Quoted passage:
February 5th will always be a special day for me.
Anyone who knows me very well is familiar with the fact that I like numbers and dates, and can’t easily get them out of my head. But I think that even if I couldn’t remember a single person’s birthday or recall my own mother’s phone number, I would remember February 5th… because on February 5th, 2013, my world and his world became one world.
Two people that had lived nearly 30 years each in their own individual worlds were never the same after those worlds collided. God chose the perfect timing to introduce us to each other, each through our own obedience to what He had asked us to do. For Chris, it was starting and being obedient to leading Freestyle STL, despite the uncertainties and the hardships of leading a ministry. For me, it was moving to Haiti to pursue God’s leading, and leaving behind my family, a good job, and a life and possessions.
Through our obedience, God used the people in our lives to make the distance between our worlds smaller and smaller until those two worlds collided on that beautiful day of February 5th.
Exactly one week earlier, I had begun a fresh new journal while sitting on my bed in Haiti.
The ache in my heart was for my future husband, and I had been feeling like God was pressing me to pray for him. Like he was just around the corner. I think God was increasing my faith.
He wanted me to ask so He could give.
And wow, did He.
Chris and I had the opportunity to become pen-pals while I was living overseas, and were going to have the chance to meet in person when I returned to the States for a visit.

What is being asked: Resume the February 5th story from its final sentence.

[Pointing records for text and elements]
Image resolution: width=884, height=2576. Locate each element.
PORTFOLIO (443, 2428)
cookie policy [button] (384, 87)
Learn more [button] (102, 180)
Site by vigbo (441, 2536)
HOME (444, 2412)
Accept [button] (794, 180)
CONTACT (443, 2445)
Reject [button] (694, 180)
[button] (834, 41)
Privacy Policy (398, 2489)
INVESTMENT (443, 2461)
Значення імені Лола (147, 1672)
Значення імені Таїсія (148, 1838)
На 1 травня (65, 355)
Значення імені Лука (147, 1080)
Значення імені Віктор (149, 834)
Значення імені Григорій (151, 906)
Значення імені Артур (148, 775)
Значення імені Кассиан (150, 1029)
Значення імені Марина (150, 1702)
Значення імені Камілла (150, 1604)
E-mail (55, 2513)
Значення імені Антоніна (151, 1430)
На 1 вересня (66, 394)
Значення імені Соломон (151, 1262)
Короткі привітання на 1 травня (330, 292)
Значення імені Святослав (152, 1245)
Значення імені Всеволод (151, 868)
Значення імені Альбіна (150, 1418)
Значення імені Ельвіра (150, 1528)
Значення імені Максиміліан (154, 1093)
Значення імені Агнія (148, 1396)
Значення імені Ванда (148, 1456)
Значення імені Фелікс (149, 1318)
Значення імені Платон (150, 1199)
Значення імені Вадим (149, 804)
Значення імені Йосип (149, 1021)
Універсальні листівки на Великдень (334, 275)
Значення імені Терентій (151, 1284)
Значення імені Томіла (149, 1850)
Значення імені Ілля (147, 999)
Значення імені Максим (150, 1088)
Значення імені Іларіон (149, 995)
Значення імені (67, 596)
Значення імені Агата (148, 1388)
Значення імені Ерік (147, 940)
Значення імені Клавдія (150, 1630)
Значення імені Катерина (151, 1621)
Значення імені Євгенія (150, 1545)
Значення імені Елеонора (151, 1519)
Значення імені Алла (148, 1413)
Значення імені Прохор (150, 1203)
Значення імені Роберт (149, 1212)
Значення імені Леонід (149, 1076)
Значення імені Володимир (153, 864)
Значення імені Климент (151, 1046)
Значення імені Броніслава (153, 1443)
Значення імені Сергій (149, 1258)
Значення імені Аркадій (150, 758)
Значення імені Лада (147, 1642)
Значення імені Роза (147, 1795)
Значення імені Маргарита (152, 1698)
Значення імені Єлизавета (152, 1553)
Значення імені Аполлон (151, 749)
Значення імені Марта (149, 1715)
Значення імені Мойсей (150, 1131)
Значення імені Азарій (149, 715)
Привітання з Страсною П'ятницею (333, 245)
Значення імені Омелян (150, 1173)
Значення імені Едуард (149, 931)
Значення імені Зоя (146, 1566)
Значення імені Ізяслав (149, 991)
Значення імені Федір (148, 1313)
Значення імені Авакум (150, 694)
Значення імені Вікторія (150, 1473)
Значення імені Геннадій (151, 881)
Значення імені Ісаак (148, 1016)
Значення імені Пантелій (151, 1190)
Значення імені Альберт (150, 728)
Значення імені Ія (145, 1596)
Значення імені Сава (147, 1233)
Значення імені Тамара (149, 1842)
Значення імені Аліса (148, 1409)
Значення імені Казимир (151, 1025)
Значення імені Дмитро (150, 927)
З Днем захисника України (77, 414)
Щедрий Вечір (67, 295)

Output of the exercise:
What a time that was! I was in love with Chris before we even met in person, and knew I would marry him before I even heard his voice. I left my parents’ house that afternoon that we’d finally get to meet saying, “Pray for me. I think I’m about to go meet my future husband.”
Those in attendance at our wedding heard the voice memo I made on the drive to meet him, stating that I thought that there was something special about him, and that I’d love to play the recording for him someday if he was, indeed my husband (hilarious to hear played at our wedding before I walked down the aisle). Of course, without knowledge that I had done the same, Chris also made a voice memo, stating that he couldn’t wait to meet me, and that he, too, was falling for me.
It’s a romance that I would love to share in more detail someday.
But today… I just want to celebrate God’s faithfulness.
I asked, and He gave, exceeding all my expectations. Beyond what I ever deserved. More than I ever dreamed.
I love my husband so so much.
Now that we’re married, it seems we have another anniversary to celebrate. We not only get to remember the day that we met, or the day that Chris asked permission to pursue me, or the day that he asked me to be his wife… but the day that we got married!
Most couples stop celebrating other anniversaries when they get married.
But oh no… I won’t stop.
I will not only celebrate February 5th, but I want to celebrate every single day of life.
I want to daily remember how blessed I am that God not only answered my prayers to miraculously lead my husband to me, but used him to lead me on a journey through the healing of my broken heart as he stood by me faithfully. I want to celebrate the fact that I get to wake up every morning next to my best friend, the one who knows the most raw, deep, and dark alleys of my heart but chooses to love me anyway. I want to celebrate that I get to share a home and the rest of the days of my life with a man who loves Jesus and leads me to know Him more intimately. I want to celebrate that God hears our prayers and is a good Father who gives good gifts – gifts that mold us and change us for the better – forever.
I will celebrate.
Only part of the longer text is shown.